› Flat Chat Strata Forum › Living in strata › Fair Trading confirms Airbnb by-laws are invalid › Current Page
It is interesting, that following the posting of the six opinions, for which those who gave them are to be congratulated for being prepared to do so, and of which only one went along with the Fair Trading published opinion that all by-laws restricting letting are invalid, that now a spokesman for the Minister for Innovation and Better Regulation has in effect rubbished the five that did not agree with the Fair Trading line.
To this non-lawyer the reference in the Amanda Farmer opinion to the WA Court of Appeal decision in the Byrne case was instructive in relevant case law. The 50 page PDF of that decision is at Benchmark with the link on the June 16 edition to a PDF of the decision on the page 2 in the “Summaries With Link (Five Minute Read)” section 2 under Byrne v The Owners of Ceresa River Apartments Strata Plan 55597.
It made interesting reading.

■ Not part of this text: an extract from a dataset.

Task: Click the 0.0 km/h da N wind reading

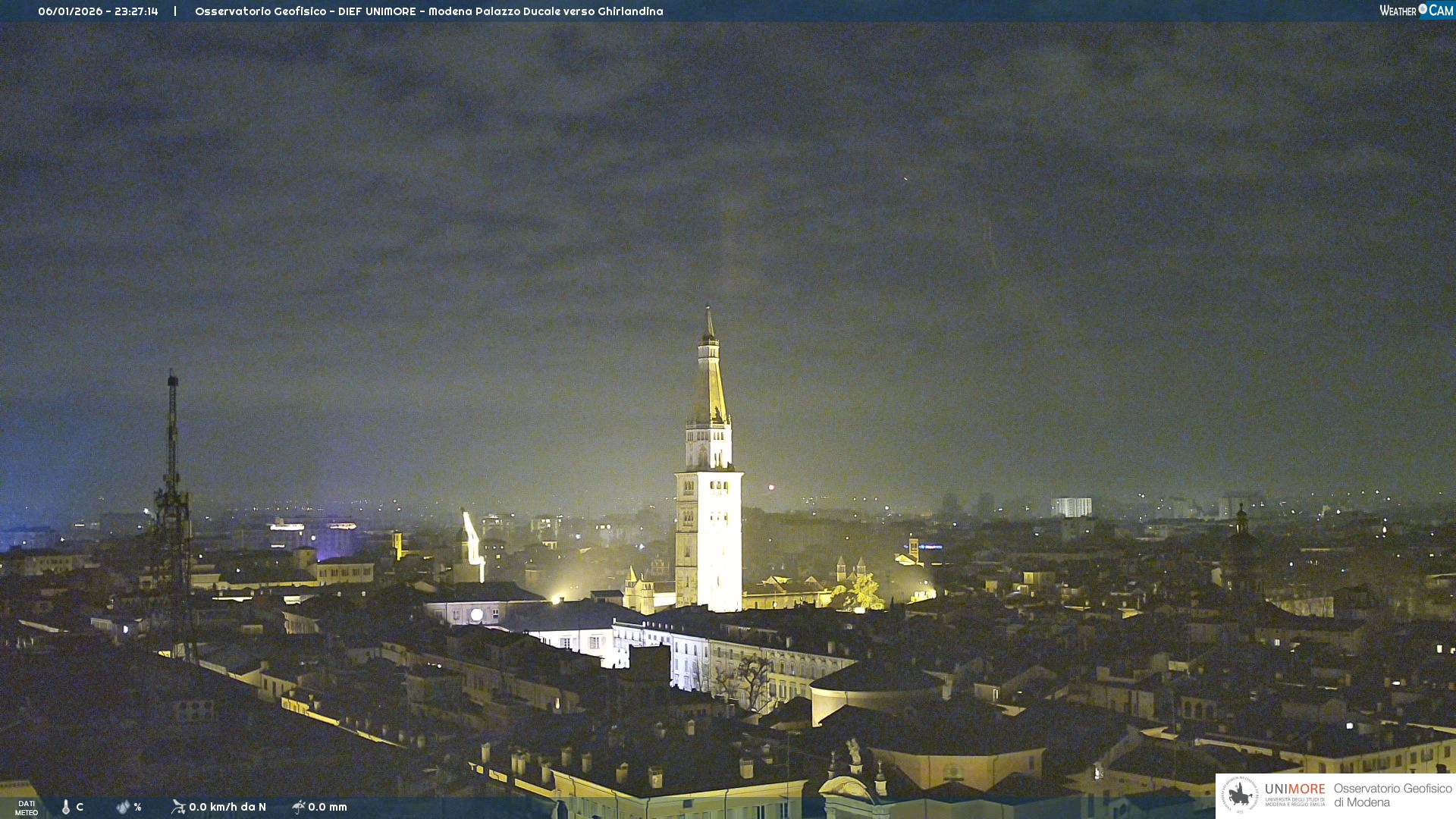Action: pyautogui.click(x=228, y=807)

It seems to this non-lawyer that whether or not a residential building has adopted Model By-law 18 is irrelevant and, basis this WA decision a NSW by-law would be adequate to stop short-tern Airbnb lets in a residential strata building if just worded say as – A lot owner and any occupier to whom the owner grants occupancy rights may only use the lot as a settled or usual abode and not otherwise.
To make it clear all the NSW Government would need do would be to add a provision – to the effect that notwithstanding section 139 (2) a by-law can provide that lots may be only be leased as an occupiers usual residence.

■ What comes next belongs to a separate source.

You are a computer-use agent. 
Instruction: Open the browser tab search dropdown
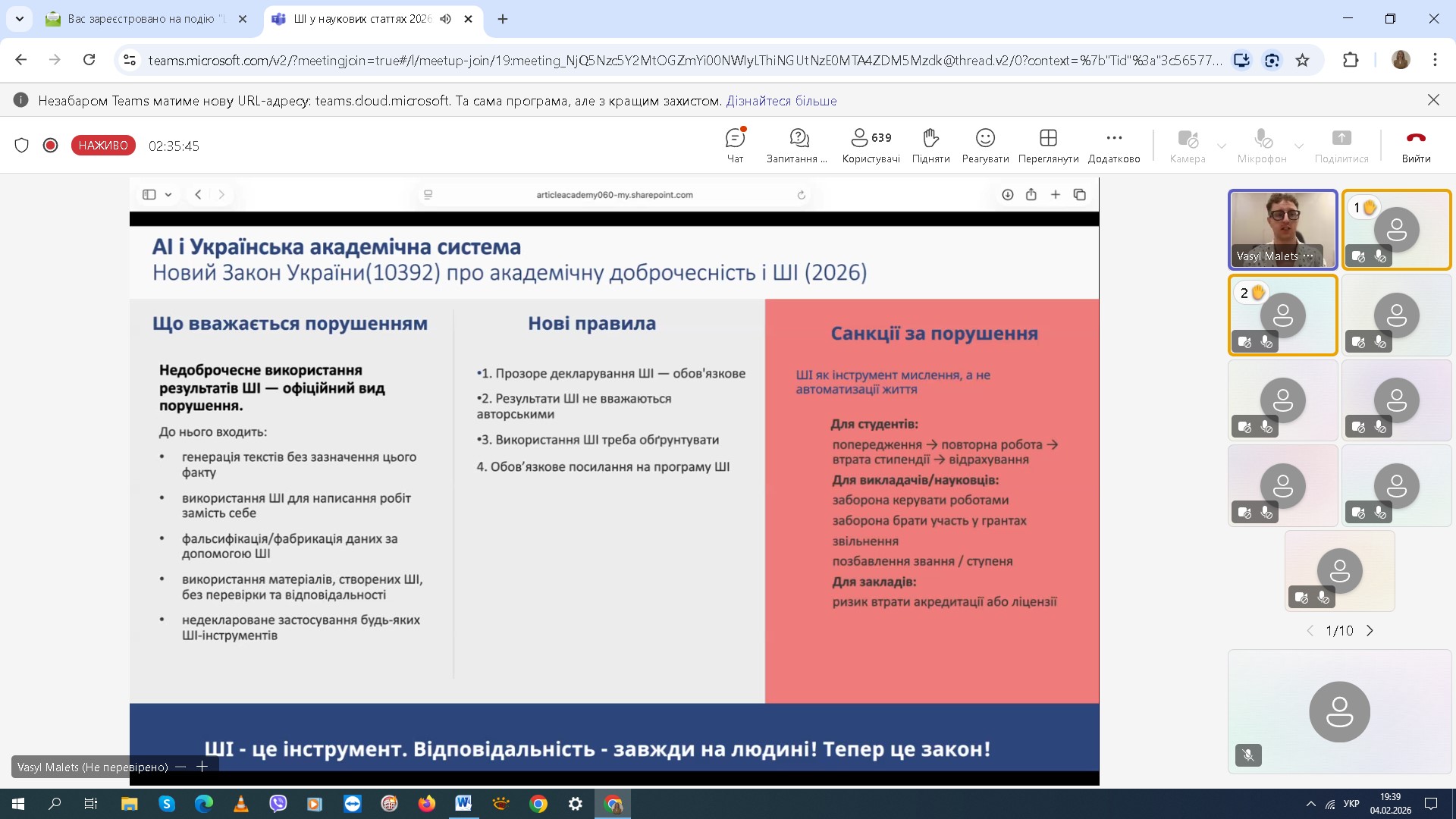(x=19, y=19)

It seems the matter of whether an owner has local government approval to short-term let or not is irrelevant and a by-law restricting a letting other than as a persons usual abode or residence would be OK under the general Section 136 by-law making power to make by-laws in relation to the management, administration, control, use or enjoyment of the lots or the common property and lots of a strata scheme.
It seems it was held a by-law that is not actually a prohibition on leasing or other dealing with a lot, in terms of section 139 (2) that provides a by-law cannot operate or prohibit the leasing of a lot, is OK if it just restricts the leasing of a lot to use as a usual residence but does not to prohibit or make a leasing conditional on the approval of the Owners Corporation.